일 실시예에 따르면, 뉴럴 프로세서는 복수의 프로세싱 엘리먼트 그룹들을 포함하고, 상기 프로세싱 엘리먼트 그룹들 각각은 벡터 연산을 수행하는 복수의 프로세싱 엘리먼트들; 상기 복수의 프로세싱 엘리먼트들에 의해 공유되고, 상기 복수의 프로세싱 엘리먼트들 중 오버플로우(overflow) 또는 언더플로우(underflow)가 발생하는 프로세싱 엘리먼트에 의하여 점유되는 오버플로우 누산기(overflow accumulator); 및 상기 오버플로우 누산기를 점유하는 점유 프로세싱 엘리먼트를 지시하는 정보를 저장하는 레지스터(register)를 포함한다. According to one embodiment, a neural processor includes a plurality of processing element groups, each of the processing element groups comprising a plurality of processing elements that perform a vector operation; an overflow accumulator shared by the plurality of processing elements and occupied by a processing element in which an overflow or underflow occurs among the plurality of processing elements; and a register that stores information indicating an occupied processing element that occupies the overflow accumulator.

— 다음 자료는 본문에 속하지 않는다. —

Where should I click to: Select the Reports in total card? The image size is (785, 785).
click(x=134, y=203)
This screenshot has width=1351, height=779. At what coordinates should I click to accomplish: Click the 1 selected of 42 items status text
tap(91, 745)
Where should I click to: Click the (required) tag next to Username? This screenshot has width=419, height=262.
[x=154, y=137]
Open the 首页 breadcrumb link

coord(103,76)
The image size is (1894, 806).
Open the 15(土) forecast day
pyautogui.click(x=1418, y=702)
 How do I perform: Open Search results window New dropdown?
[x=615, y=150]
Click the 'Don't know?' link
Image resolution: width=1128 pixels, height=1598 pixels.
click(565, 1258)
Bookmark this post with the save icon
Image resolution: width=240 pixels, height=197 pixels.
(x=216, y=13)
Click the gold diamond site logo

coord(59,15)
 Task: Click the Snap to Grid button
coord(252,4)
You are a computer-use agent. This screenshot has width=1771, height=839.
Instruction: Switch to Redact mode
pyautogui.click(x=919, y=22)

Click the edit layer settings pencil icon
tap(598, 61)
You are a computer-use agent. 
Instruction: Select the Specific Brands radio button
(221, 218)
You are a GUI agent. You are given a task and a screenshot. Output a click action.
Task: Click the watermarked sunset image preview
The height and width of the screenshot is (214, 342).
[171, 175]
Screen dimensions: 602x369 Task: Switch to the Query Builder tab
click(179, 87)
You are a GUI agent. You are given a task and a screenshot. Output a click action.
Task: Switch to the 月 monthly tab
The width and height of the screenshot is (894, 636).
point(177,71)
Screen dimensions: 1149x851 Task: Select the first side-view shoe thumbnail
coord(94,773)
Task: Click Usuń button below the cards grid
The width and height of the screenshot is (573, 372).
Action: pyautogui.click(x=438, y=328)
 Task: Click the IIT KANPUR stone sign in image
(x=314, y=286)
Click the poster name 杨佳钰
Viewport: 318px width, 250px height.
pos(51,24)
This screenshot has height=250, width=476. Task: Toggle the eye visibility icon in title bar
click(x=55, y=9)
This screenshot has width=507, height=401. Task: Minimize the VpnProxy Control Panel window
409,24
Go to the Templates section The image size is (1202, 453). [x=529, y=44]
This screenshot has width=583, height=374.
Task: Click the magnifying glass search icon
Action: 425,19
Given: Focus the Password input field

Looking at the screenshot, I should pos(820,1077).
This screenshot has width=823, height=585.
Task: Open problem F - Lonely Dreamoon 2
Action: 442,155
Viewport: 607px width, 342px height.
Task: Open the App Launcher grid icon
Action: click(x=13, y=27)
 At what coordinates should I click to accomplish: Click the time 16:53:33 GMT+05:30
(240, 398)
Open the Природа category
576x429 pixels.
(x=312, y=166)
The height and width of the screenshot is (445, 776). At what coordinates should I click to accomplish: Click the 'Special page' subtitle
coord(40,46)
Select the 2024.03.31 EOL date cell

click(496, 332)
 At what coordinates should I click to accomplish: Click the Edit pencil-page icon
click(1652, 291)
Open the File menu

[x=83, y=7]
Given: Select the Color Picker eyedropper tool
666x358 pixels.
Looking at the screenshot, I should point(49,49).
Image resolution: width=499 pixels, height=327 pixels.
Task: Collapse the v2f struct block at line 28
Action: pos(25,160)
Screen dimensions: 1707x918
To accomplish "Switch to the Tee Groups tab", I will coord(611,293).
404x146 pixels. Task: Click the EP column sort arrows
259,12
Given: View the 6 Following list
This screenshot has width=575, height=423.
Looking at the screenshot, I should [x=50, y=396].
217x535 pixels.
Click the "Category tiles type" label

상기 오버플로우 누산기는 상기 프로세싱 엘리먼트들 각각에 포함된 누산기들으로부터 수신한 오버플로우가 발생하였는지 여부 혹은 언더플로우가 발생하였는지 여부를 지시하는 정보를 기초로 상기 점유 프로세싱 엘리먼트의 누산기의 연산 결과를 누산(accumulation)할 수 있다. The overflow accumulator accumulates the operation result of the accumulator of the occupied processing element based on information indicating whether overflow or underflow has occurred received from the accumulators included in each of the processing elements ( accumulation) can occur.

상기 정보는 오버플로우(overflow), 언더플로우(underflow), 및 논(none) 중 적어도 하나를 지시할 수 있다. The information may indicate at least one of overflow, underflow, and none.

상기 오버플로우 누산기는 상기 복수의 프로세싱 엘리먼트들 각각과 파이프라인 상호 연결(pipelined interconnect )을 통해 연결될 수 있다. The overflow accumulator may be connected to each of the plurality of processing elements through a pipelined interconnect.

상기 뉴럴 프로세서는 상기 점유 프로세싱 엘리먼트를 지시하는 정보를 기초로, 상기 벡터 연산을 수행하는 복수의 프로세싱 엘리먼트들에 의해 공유되는 오버플로우 누산기가 상기 복수의 프로세싱 엘리먼트들 중 적어도 하나에 의해 점유되는지 여부를 체크할 수 있다. The neural processor determines whether an overflow accumulator shared by a plurality of processing elements performing the vector operation is occupied by at least one of the plurality of processing elements, based on information indicating the occupied processing element. You can check it.

상기 오버플로우 누산기가 점유된 경우, 상기 뉴럴 프로세서는 상기 점유 프로세싱 엘리먼트로부터 출력되는 오버플로우 신호에 따라 상기 오버플로우 누산기에 1을 가산하도록 제어하고, 상기 점유 프로세싱 엘리먼트로부터 출력되는 언더플로우 신호에 따라 상기 오버플로우 누산기에 1을 감산하도록 제어할 수 있다. When the overflow accumulator is occupied, the neural processor controls the overflow accumulator to add 1 according to the overflow signal output from the occupied processing element, and controls the overflow accumulator to add 1 according to the underflow signal output from the occupied processing element. The overflow accumulator can be controlled to subtract 1.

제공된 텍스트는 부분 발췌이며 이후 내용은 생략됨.